Given records section start
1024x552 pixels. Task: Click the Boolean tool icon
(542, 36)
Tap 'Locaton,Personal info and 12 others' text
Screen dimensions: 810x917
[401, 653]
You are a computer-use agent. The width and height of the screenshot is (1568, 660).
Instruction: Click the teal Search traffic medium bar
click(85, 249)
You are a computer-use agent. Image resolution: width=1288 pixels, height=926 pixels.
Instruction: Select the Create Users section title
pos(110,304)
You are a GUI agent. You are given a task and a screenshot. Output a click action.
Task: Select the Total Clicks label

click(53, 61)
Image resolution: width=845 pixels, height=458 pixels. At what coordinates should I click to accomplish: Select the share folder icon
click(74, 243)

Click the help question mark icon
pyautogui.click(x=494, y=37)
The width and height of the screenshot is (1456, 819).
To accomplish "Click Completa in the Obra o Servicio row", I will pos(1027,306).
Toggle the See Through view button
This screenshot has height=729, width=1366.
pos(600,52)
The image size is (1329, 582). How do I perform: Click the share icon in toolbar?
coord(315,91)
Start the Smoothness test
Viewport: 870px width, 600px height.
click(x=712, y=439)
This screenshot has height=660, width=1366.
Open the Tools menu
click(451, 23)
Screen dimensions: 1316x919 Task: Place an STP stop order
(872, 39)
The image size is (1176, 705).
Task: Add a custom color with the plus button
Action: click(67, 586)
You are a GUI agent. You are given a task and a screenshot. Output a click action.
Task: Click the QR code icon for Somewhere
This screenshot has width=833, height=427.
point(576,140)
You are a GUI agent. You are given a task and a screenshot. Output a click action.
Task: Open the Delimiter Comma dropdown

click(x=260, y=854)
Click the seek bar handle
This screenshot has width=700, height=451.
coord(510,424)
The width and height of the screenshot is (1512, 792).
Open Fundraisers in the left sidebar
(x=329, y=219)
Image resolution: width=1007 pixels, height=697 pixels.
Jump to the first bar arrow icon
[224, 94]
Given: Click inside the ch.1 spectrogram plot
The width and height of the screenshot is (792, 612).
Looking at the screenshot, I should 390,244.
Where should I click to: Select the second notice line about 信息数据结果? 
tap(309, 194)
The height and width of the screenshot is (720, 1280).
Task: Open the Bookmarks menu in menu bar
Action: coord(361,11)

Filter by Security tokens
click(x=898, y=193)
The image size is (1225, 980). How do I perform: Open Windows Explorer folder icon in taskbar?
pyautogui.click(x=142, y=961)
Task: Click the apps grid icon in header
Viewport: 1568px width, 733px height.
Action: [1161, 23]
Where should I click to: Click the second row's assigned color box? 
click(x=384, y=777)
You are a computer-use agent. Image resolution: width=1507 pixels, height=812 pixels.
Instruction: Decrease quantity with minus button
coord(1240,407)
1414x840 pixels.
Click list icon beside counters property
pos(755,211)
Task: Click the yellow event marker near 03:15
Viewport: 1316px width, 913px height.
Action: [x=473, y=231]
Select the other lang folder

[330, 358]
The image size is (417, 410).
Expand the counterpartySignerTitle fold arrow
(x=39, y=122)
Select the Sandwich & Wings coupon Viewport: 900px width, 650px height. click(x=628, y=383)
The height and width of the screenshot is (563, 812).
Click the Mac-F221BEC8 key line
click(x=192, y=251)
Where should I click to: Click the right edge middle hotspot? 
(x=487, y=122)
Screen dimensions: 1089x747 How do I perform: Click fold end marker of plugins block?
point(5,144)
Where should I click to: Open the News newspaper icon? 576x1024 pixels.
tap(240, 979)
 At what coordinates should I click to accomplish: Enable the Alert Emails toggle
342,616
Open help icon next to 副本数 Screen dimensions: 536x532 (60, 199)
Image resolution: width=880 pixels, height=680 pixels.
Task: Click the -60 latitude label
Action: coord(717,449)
Given records section end
▶ [Try it] Wherever the word "computer" appears in the records above, copy that line.

▶ [Output]
You are a computer-use agent. The width and height of the screenshot is (1568, 660).
You are a computer-use agent. Image resolution: width=1288 pixels, height=926 pixels.
You are a computer-use agent. Image resolution: width=1507 pixels, height=812 pixels.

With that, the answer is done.